● **Page excerpt**:
----

See this is something that I as an Australian am currently struggling with. Their attempt to make an Australian game feels a little bit like a marketing gimmick. It could just be my middle-class background talking, but I don’t know if anyone who grew up in a major city uses ‘mate’ in conversation as much as these characters do unless they’re specifically trying to be ironic. I’m still only part way through the game, but I’m already getting weird vibes from how this stuff is handled.

Opening with a poem by Henry Lawson also feels like some extreme pandering. He was a turn of the century poet who basically wrote aussie pastoralism and ended up being one of our defining cultural icons because we had no other (European-accessible) culture at the time. Ned Kelly, a kind of Robin Hood folk hero who was made an icon by the fact that he made some armour out of a bunch of sheet metal and robbed a bunch of banks is in the game, but for me so far he’s just a kind of overbearing landlord archetype.

Maddy’s interesting. There’s not a lot of Asian-Australian representation in any media to be honest, and it could go somewhere later, but it doesn’t feel like her cultural identity means anything in context. And I’m not saying that representation of minority figures has to be centred on their identity, but it seems strange in a story that’s so happy to evoke symbols of australian culture, that her identity as asian isn’t really being discussed at all in the context of all of these weird anglo-australian signifiers.

----

● **Dataset excerpt**:
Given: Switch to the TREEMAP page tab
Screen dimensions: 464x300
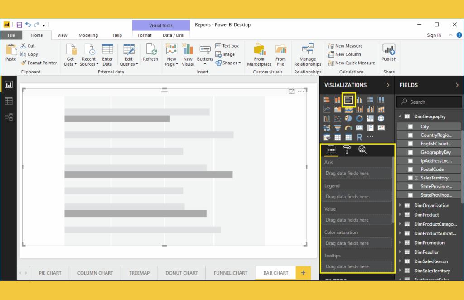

----

Answer these questions from the game commentary above, one answer per line, numbered to match.
1. The game opens with a poem by which poet?
2. From what did Ned Kelly make his armour?
3. Which kind of representation does the writer say is scarce in any media?

● **Exercise solution**:
1. Henry Lawson
2. A bunch of sheet metal
3. Asian-Australian representation